Le rapport Lecocq veut réunir les organismes de la santé au travail en un “guichet unique”

Porté par la députée LREM Charlotte Lecocq, ce rapport suggère au gouvernement de fédérer l’ensemble des acteurs de la santé au travail en un « guichet unique » par région. Piloté par un organisme national, ce projet vise à simplifier les services aux entreprises et à « renforcer la prévention des risques professionnels. »

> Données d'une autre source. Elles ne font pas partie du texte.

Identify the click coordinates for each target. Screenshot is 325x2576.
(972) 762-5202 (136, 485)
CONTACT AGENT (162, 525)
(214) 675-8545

Révélé par le magazine spécialisé « Santé & travail », un rapport porté par la députée LREM Charlotte Lecocq dénonce la complexité du système de gestion de la santé au travail pour les entreprises. Remis ce 27 août au Premier ministre, Edouard Philippe, à la ministre des Solidarités et de la Santé, Agnès Buzyn, et à la ministre du Travail, Muriel Pénicaud, il recommande de simplifier l’accès aux acteurs de la santé au travail. De sorte à « assurer aux entreprises et à leurs salariés un meilleur service et une plus grande visibilité de l’action des acteurs de la santé au travail ». Pour ce faire, l’idée serait de rassembler acteurs et organismes en une structure unique de prévention, « France Santé Travail ».

Une seule structure
Concrètement, le rapport préconise que cette structure, sous la forme d’un organisme public, soit pilotée par les ministères du Travail et de la Santé. Sous son égide, les principaux acteurs de la santé et de la sécurité au travail devraient y figurer. A savoir l’Institut national de recherche et de sécurité (INRS), l’Agence nationale pour l’amélioration des conditions de travail (Anact) et l’Organisme dédié à la prévention dans le bâtiment et les travaux publics (OPPBTP). Lequel aura notamment pour mission d’orchestrer les structures régionales dans le cadre du Plan Santé Travail.

De nombreux services de prévention des risques
Sur le plan organisationnel, cette structure devrait se décliner au niveau régional en un « guichet unique ». Celui-ci se chargerait de nombreux services aux entreprises, tels que le suivi individuel obligatoire de l’état de santé des employés, la sensibilisation et la formation à la prévention des risques, l’aide au maintien dans l’emploi ou encore l’adaptation du poste de travail.

Une seule cotisation par an
Côté finances, le rapport prévoit également de simplifier les versements des employeurs grâce à une « cotisation unique Santé Travail » qui serait directement récoltée par l’Urssaf. Rappelons que selon les dernières estimations de l’Assurance maladie, l’année 2016 a enregistré 626 000 accidents du travail et 49 000 maladies professionnelles.